- Original author(s): Microsoft Research
- Developer(s): Microsoft and community
- Initial release: February 16, 2017; 8 years ago
- Stable release: 1.8.1 / July 17, 2022; 3 years ago
- Repository: github.com/microsoft/AirSim
- Written in: C++
- Engine: Unreal Engine 4;
- Operating system: Windows 10, macOS, Linux
- Type: Flight simulator
- License: MIT License
- Website: microsoft.github.io/AirSim

= AirSim =

Robotics simulator

AirSim (Aerial Informatics and Robotics Simulation) is an open-source, cross-platform simulator for drones, ground vehicles such as cars and various other objects, built on Epic Games’ proprietary Unreal Engine 4 as a platform for AI research. It is developed by Microsoft and can be used to experiment with deep learning, computer vision and reinforcement learning algorithms for autonomous vehicles.

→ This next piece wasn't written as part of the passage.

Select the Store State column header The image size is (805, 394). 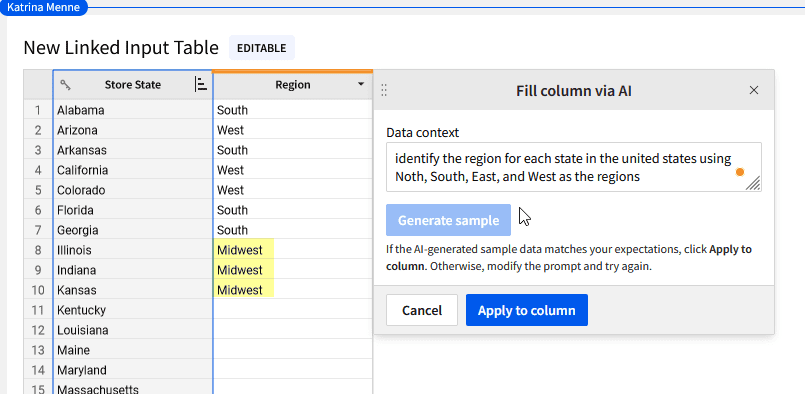coord(133,85)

This allows testing of autonomous solutions without worrying about real-world damage.

AirSim provides some 12 kilometers of roads with 20 city blocks and APIs to retrieve data and control vehicles in a platform independent way. The APIs are accessible via a variety of programming languages, including C++, C#, Python and Java. AirSim supports hardware-in-the-loop with driving wheels and flight controllers such as PX4 for physically and visually realistic simulations. The platform also supports common robotic platforms, such as Robot Operating System (ROS). It is developed as an Unreal plug-in that can be dropped into any Unreal environment. An experimental release for a Unity plug-in is also available.

On December 15, 2023 Microsoft has shutdown the development of the project.